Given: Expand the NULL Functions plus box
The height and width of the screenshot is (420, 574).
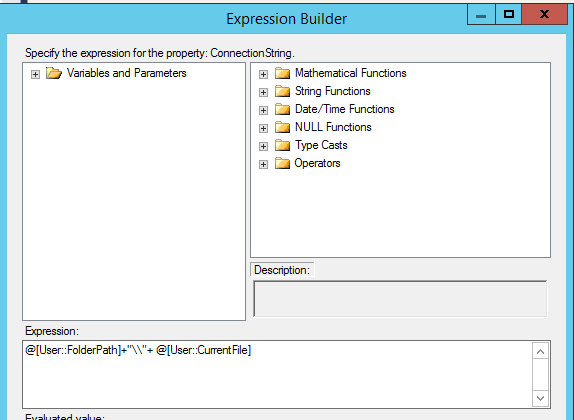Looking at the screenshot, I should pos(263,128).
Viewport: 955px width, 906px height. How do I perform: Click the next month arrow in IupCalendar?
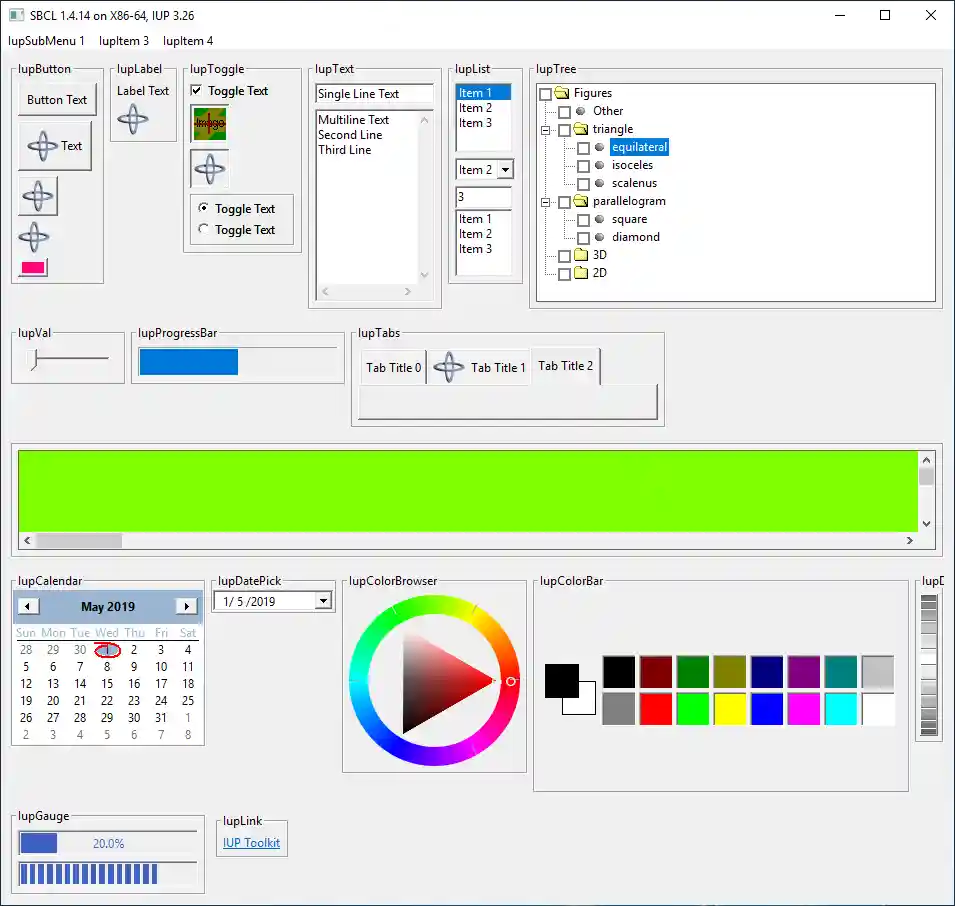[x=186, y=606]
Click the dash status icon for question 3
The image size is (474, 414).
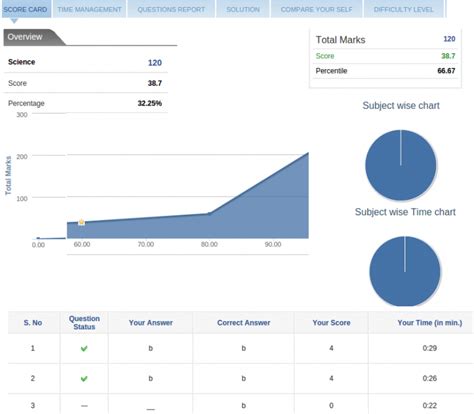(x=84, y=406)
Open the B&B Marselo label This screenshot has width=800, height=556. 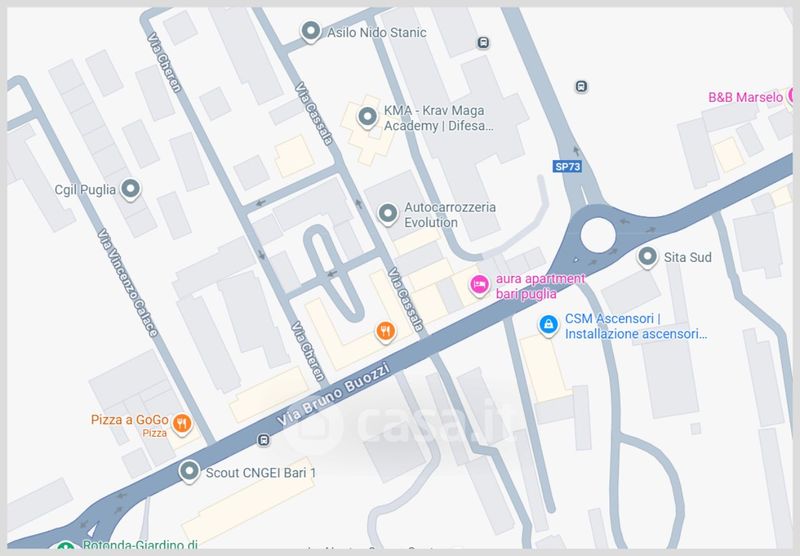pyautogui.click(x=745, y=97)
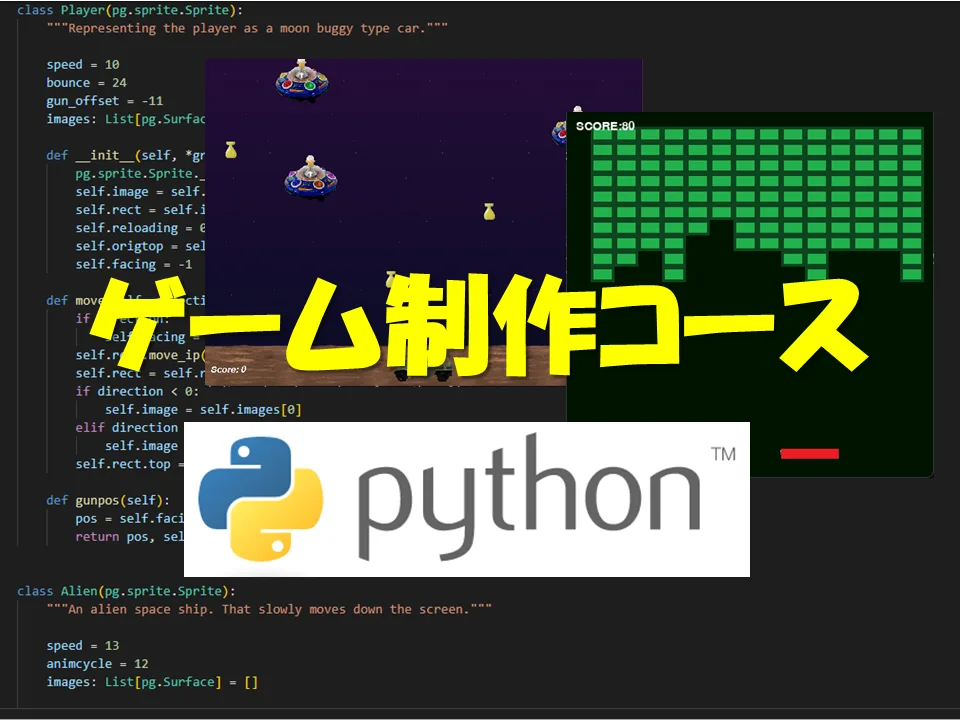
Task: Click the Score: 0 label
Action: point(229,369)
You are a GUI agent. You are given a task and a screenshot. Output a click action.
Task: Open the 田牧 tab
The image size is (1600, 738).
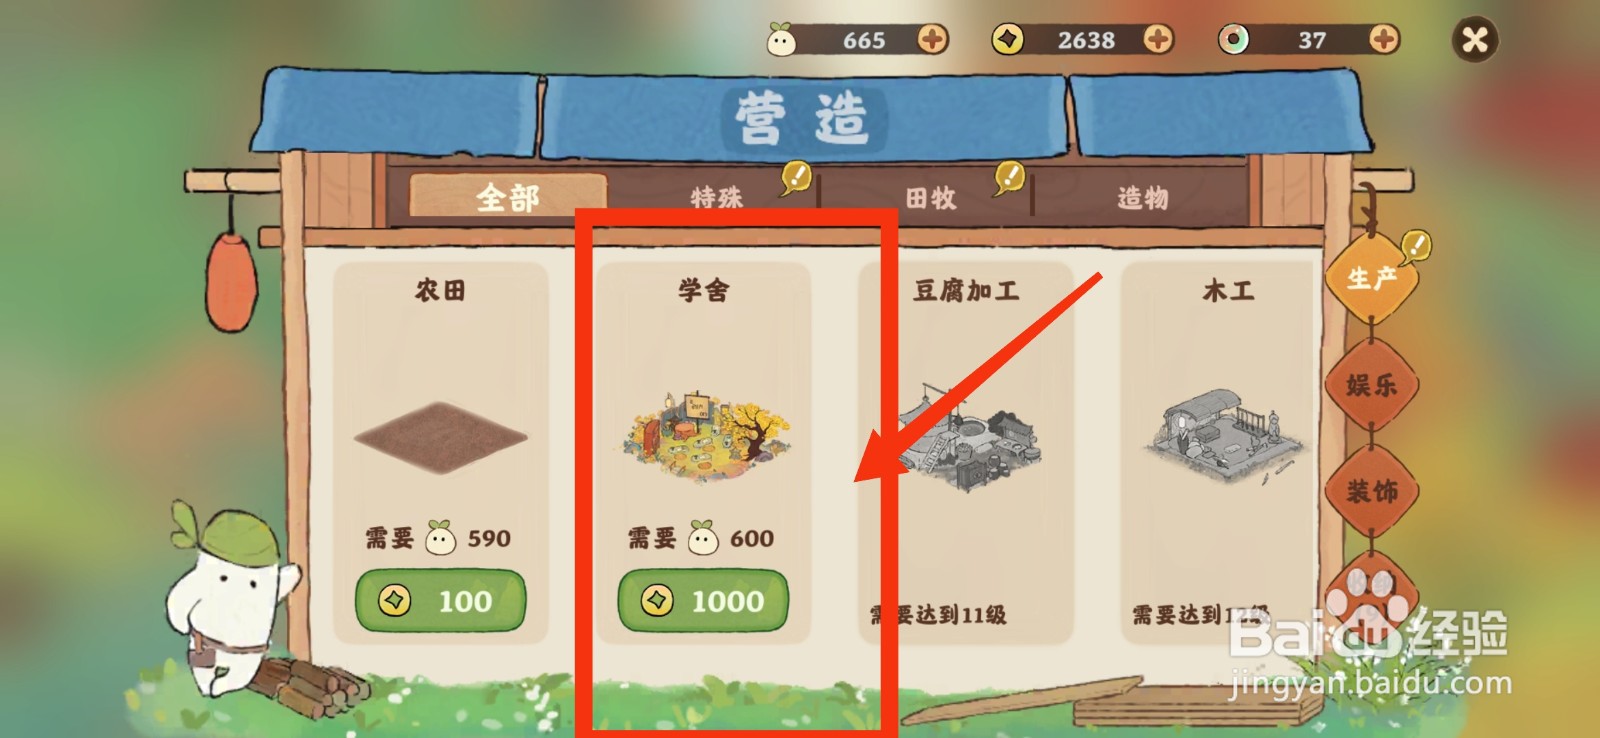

-----

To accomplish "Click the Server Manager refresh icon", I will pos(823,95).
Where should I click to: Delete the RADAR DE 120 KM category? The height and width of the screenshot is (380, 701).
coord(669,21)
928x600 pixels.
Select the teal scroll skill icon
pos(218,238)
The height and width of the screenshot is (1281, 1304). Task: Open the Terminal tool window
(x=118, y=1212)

-----

§ **PROBLEM TO WORK ON**
Look above for the line containing "You are a GUI". Output from there through the line containing "The image size is (1600, 738).", exactly and inclusively.

§ **ANSWER TO THIS PROBLEM**
You are a GUI agent. You are given a task and a screenshot. Output a click action.
Task: Open the 田牧 tab
The image size is (1600, 738).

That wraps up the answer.